Waktu seolah berlari kencang. Hampir sebulan Baskara tinggal di Jatikalen, dan satu kata yang bisa mewakili suasana hatinya adalah betah. Kesibukan membersihkan rumah, membantu Sulis di warung, dan berkendara bersama Robi menjadikan hari-harinya sibuk. Segalanya terasa menenangkan. Sayangnya, dia merasa dunianya baik-baik saja di siang hari. Begitu malam tiba, kesunyian membungkusnya hingga tersisa kepedihan. Berkali-kali mimpi buruk pun hadir. Kali ini, Baskara memegang sebotol bening cairan dan berniat menenggaknya. Namun, teriakan nyaring berhasil menghentikannya. Baskara mendongak. Sepi. Sejurus kemudian, dia kembalikan pandangannya. Botol di tangannya sudah terkuras separuh, dan Baskara yakin bukan dia pelakunya.
Seolah alur cerita melompat-lompat, Baskara kini berada di sebuah pemakaman. Nisan tak bernama menarik perhatiannya.
Belum juga Baskara tersadar, mimpi memboyongnya ke sebuah restoran dalam satu kedipan mata. Dia melihat orang-orang mematung, memandang ke satu arah. Ketika Baskara mengikuti arah pandang mereka, dia memekik mendapati beberapa orang yang dibencinya tengah menggelepar-gelepar meraih udara. Tangan mereka memegangi leher. Bola matanya seakan mencelat.
Begitu ketenangan direngkuhnya kembali, perlahan, Baskara menyeringai. Kepuasan menggenangi batinnya. Sedetik kemudian, seringai itu berubah kekehan. Orang-orang yang mematung sebelumnya, melebarkan mata, kemudian menunjuk dan berteriak. "Dasar pembunuh!"
Seperti terlempar dari alam mimpi, Baskara terbangun dengan napas tersengal-sengal. Dahinya berhias titik-titik peluh. Bahunya naik turun, dengan debar jantung tak beraturan.
Hal pertama yang dilakukan Baskara setelah sedikit tenang adalah memastikan keberadaannya. Birai-birai jendela dengan tirai brokat tipis tertiup angin, menyadarkan bahwa dia sedang di kamarnya yang temaram. Ditolehnya benda di atas nakas, isi botol bening yang muncul dalam mimpinya masih utuh. Baskara kemudian mengusap wajahnya dengan kasar. Dia lalu teringat obrolannya bersama Robi saat terakhir kali nyekar.
"Aku pernah ikut bapakmu ke kuburan Mbah Demang di Kedongrejo," sebut Robi saat keduanya berjalan bersisian menuju makam orangtua mereka. "Ingat, Bas?"
"Mbah Demang Kedongrejo?"
"Iya, bapakmu pernah mengajak kita ke sana naik bus.
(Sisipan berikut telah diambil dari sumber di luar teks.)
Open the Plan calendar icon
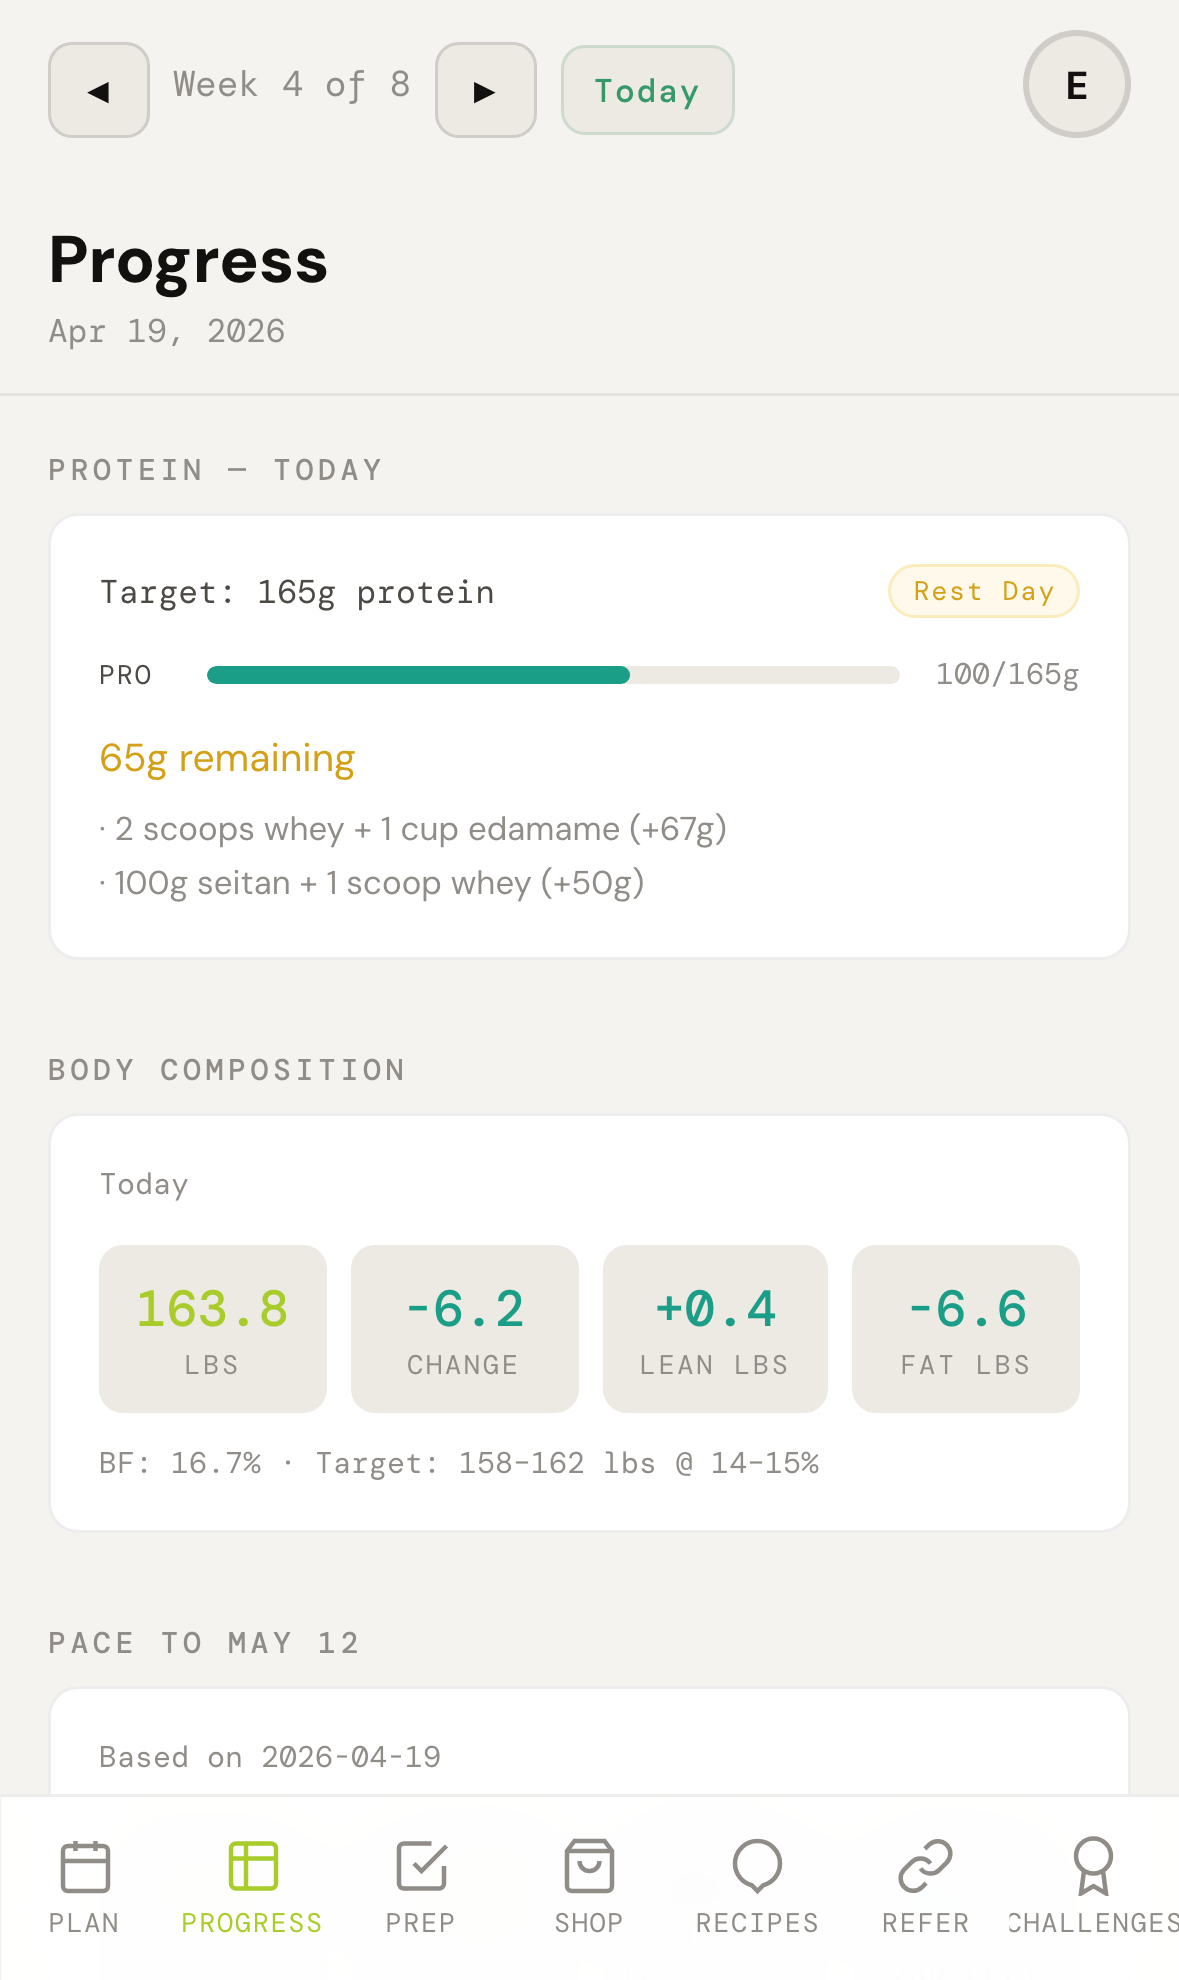 click(x=85, y=1866)
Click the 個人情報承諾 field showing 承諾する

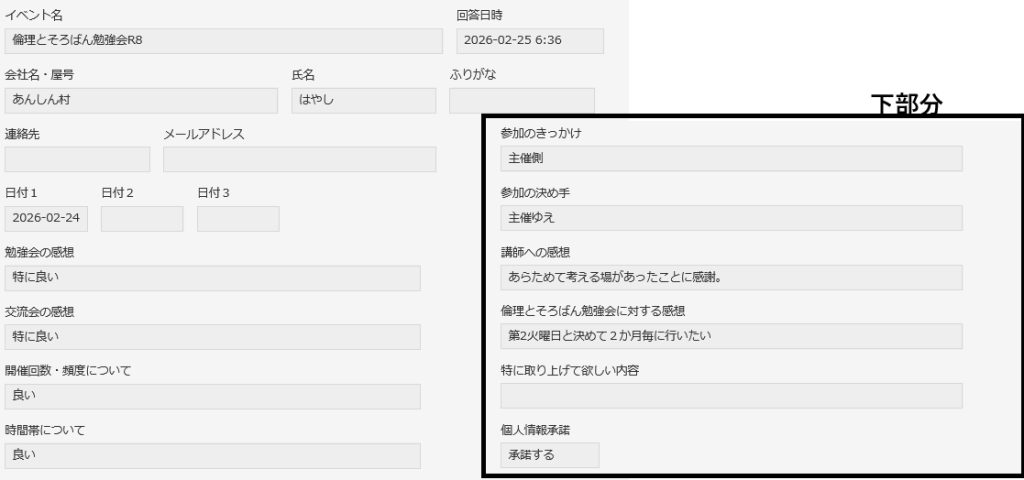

Masa kamu lupa?" Robi menggeleng-geleng dan berdecak, tidak percaya dengan daya ingat teman masa kecilnya yang payah.
Anggukan Baskara menambah raut frustrasi Robi.
"Kira-kira, kamu memberitahuku soal ini dalam rangka apa?" Baskara menelisik maksud Robi. "Apa kita perlu ke sana?"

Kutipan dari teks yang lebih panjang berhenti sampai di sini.